My role within the program was to design tools to evaluate the knowledge gained by the students. I created rubrics that score two open-ended questions included in the pre- and post-program knowledge surveys. The drawing portion of the survey asks students to depict a picture of a healthy native forest, and the inquiry portion asks students to design an experiment to test plant growth. Determining what elements to include in each rubric took careful deliberation, and I soon learned just how challenging program assessment can be.
Art can be an amazing window into a child’s understanding of the world around them, but a rubric must adequately capture advances in knowledge if it is going to inform about the educational successes and failures of a program. Aside from determining a child’s understanding of specific lesson components, children’s drawings can be examined for common themes.
For example, children can perceive nature as a place untouched or unspoilt by humans, and looking for themes such as this can be highly informative in creating program curricula. For the inquiry portion of the survey, I was challenged with how to craft a rubric that would scale a student’s understanding of scientific methods – including observation, inference, prediction and experimentation – as well as examine their line of questioning. Being a part of this program was a perfect fit for me because it aligns with my goals of pursuing conservation through community engagement. My time with this program has shown me just how challenging and important program evaluation can be.

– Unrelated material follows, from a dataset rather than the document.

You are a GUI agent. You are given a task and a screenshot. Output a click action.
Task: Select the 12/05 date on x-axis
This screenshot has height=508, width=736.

My work with the ‘alalā education program continued through the fall of 2018 and the spring of 2019, and we are now in the final phases of writing an academic journal article. Despite some program setbacks, such as the eruption of Kilauea volcano in the spring of 2018, which delayed post-surveys, we have found some interesting results. Environmental education positively affects children’s knowledge of nature, but it can also increase a child’s confidence in their own ability to understand science topics and perform scientific investigations. We have seen an improvement in self-efficacy for being able to understand science topics, perform science investigations, and share knowledge with others. But more importantly, we saw students express their concern for native wildlife and understanding of this conservation program. It is our hope that the students will continue to inquire about native Hawai’ian species and build upon knowledge acquired through this environmental education program to become life-long stewards for their beautiful island home.